# RECESS with a mixed box



## user6993 (Feb 15, 2009)

Theair temp was a nice 40 degrees when we hit the Pensacola pass. The sun was still sleeping and the wind had just a liitle NE breeze to it. Sea conditions were also very nice 1 to 2's which made the ride out enjoyable. The crew of Brad,Gene,Rob and Tim were on a mission to have some fun today . The first stop was 48 miles out to the SW and the bottom machine lite up like a christmas tree. All four of us were hooked up in a matter of seconds with some nice Aj' and almaco's. With-in a few minutes we had our limit of jacks.

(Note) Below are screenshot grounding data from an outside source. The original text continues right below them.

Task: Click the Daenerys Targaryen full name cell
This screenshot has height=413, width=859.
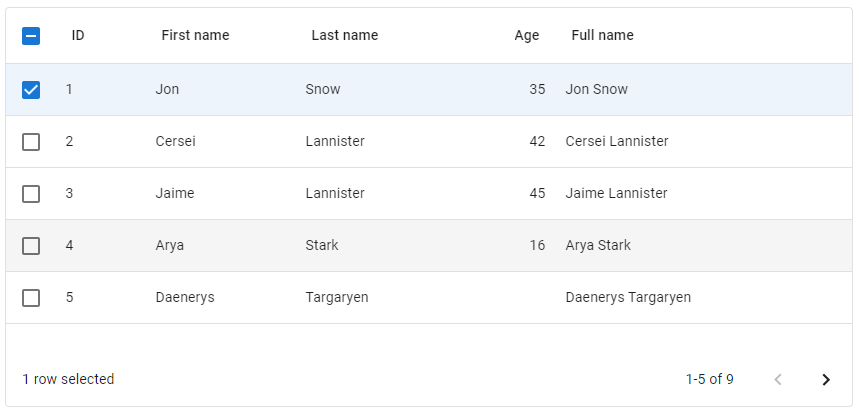Action: (x=628, y=298)

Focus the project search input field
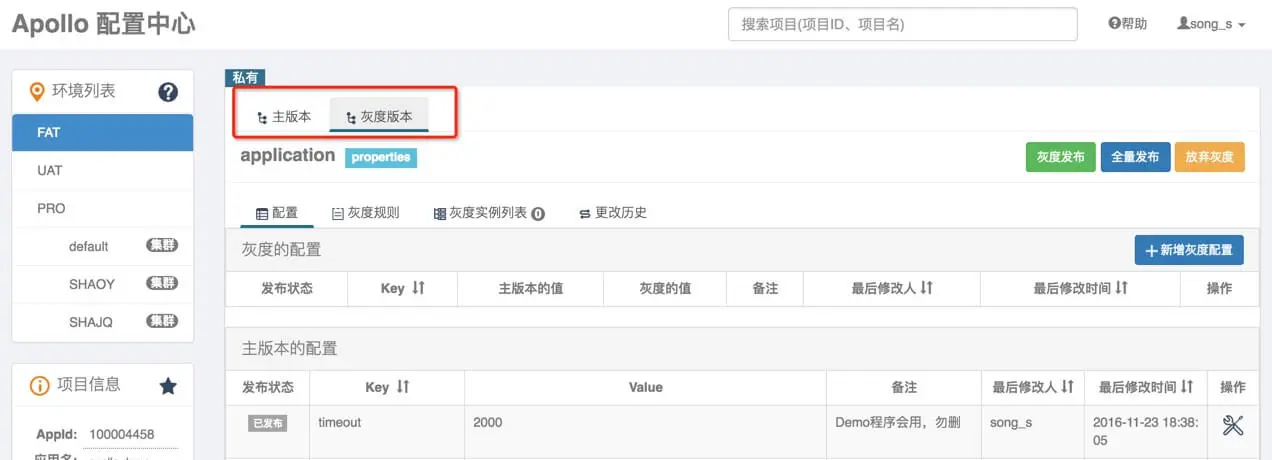click(x=903, y=24)
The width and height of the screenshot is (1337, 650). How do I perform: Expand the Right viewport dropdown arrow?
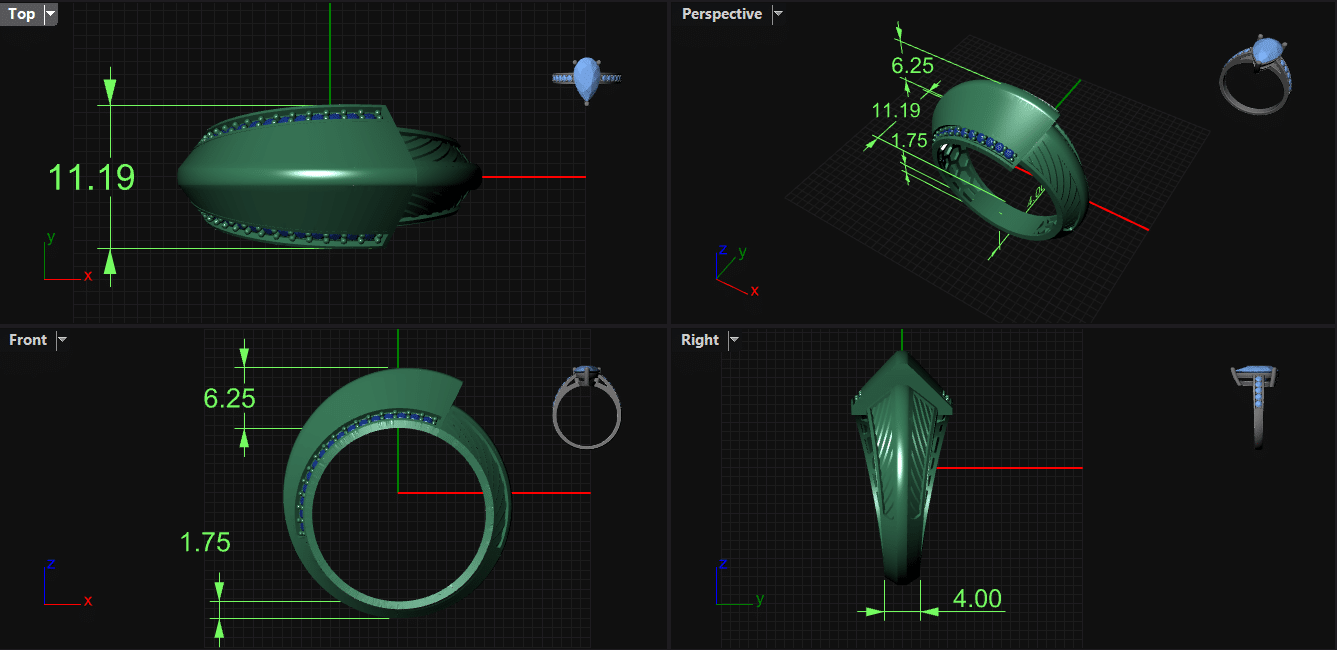pyautogui.click(x=734, y=340)
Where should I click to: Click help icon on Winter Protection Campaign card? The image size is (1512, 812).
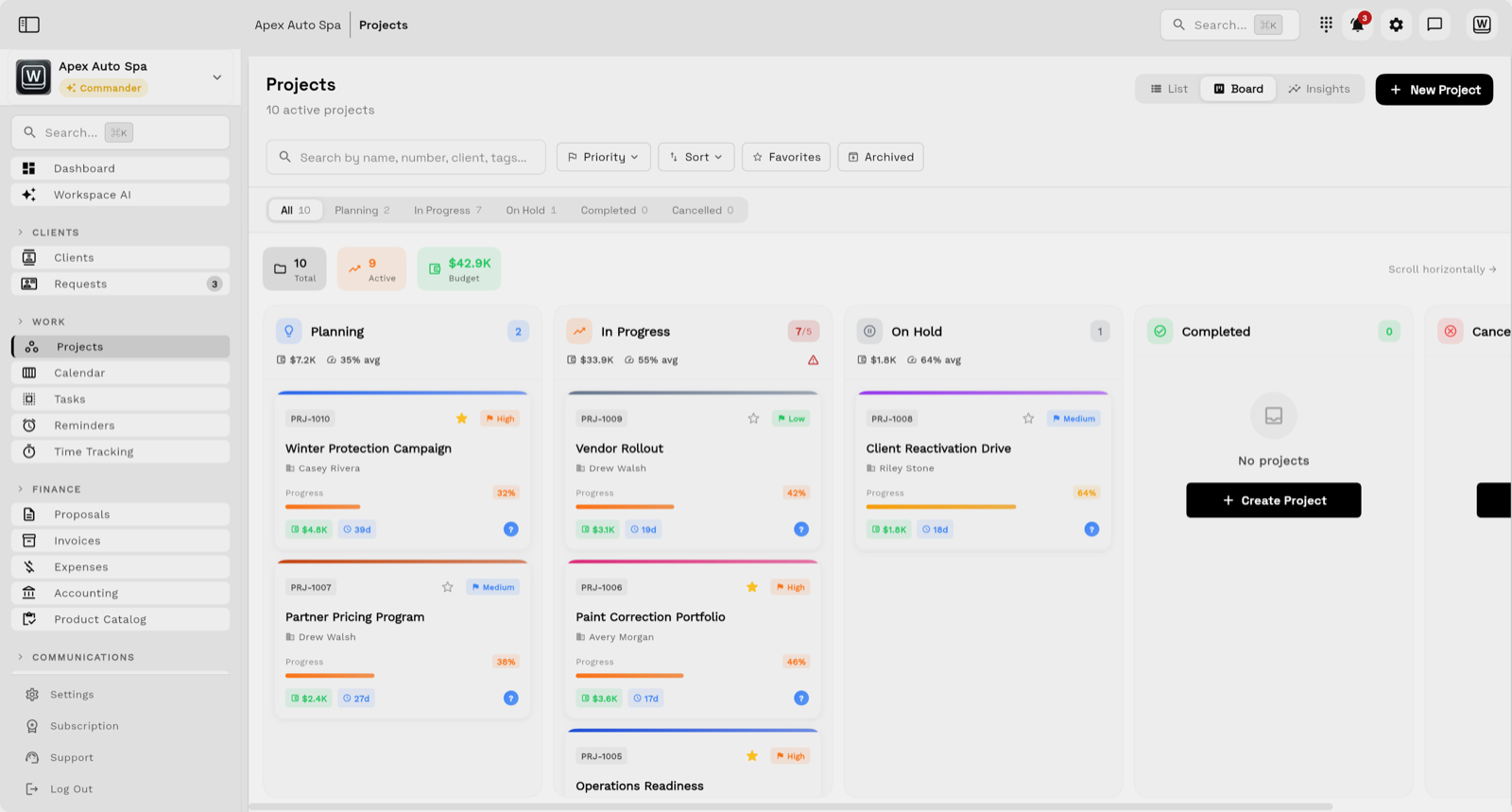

But that's when we remembered that we had NO bait to deep drop with. After catching some bait we ran to the deep side in hopes of finding the longtails bass. First spot was nothing but snowies (Rob was the grouper master today). Next spot seemed that it had been taking over with green eyed sharks. Tim,Rob and Brad just had to send down some butterfly jigs on the torque's in 800 feet and remember they did tell me that they wanted to pull on some thing deep. At last the next spot yeilded some longtails and blueline tiles. With a load of snowies some longtails, some nice AJ's and almaco's it was time to run back to the beach. But on the way back in, it was munity again aboard RECESS. While running we had marked a new spot and Rob and Tim just had to get back down for some more pain with the AJ's. What we thought were scamps on the bottom after being hooked and on thier way up to the surface. The large AJ's were eating them from the jigs. A few very nice AJ were hooked in the process but with a limit aboard already it was the AJ's lucky day to get to go back down. It was a very good day again to be able to get off shore with friends and catch a few fish


----------



## cobe killer (Apr 13, 2008)

NICE BUNCH OF FISH OF FISH GUYS, I SURE WISH I COULD HAVE GONE. GOOD TO SEE YA ON THE BOAT B-RAD.(I GUESS YOU AND I WILL SWITCH BACK AND FORTH)I SEE3 LONG TAILS IN THE MIX. GOOD JOB.:clap:clap.


----------



## Corpsman (Oct 3, 2007)

Outstanding! I had a feeling you guys would be fishing today. Jigging in 800 ft. Hardcore! Congrats on another great trip.


----------



## mikeshep (Aug 31, 2009)

Nice Job:clap


----------



## Splittine (Nov 24, 2007)

Dang.


----------



## Garbo (Oct 2, 2007)

> *Splittine (2/21/2010)*Dang.


*+1*

*They simply don't miss. I starting to wonder what the woods would be like if they Deer Hunted?*


----------



## Captain Jake Adams (Oct 3, 2007)

Great box of fish guys! Those dang green-eyed sharks gave us fits the other day as well.


----------



## lobsterman (Sep 30, 2007)

Awesome as usual.


----------



## prostreet78 (Mar 2, 2008)

bad ass guys


----------



## Fiver (Nov 6, 2008)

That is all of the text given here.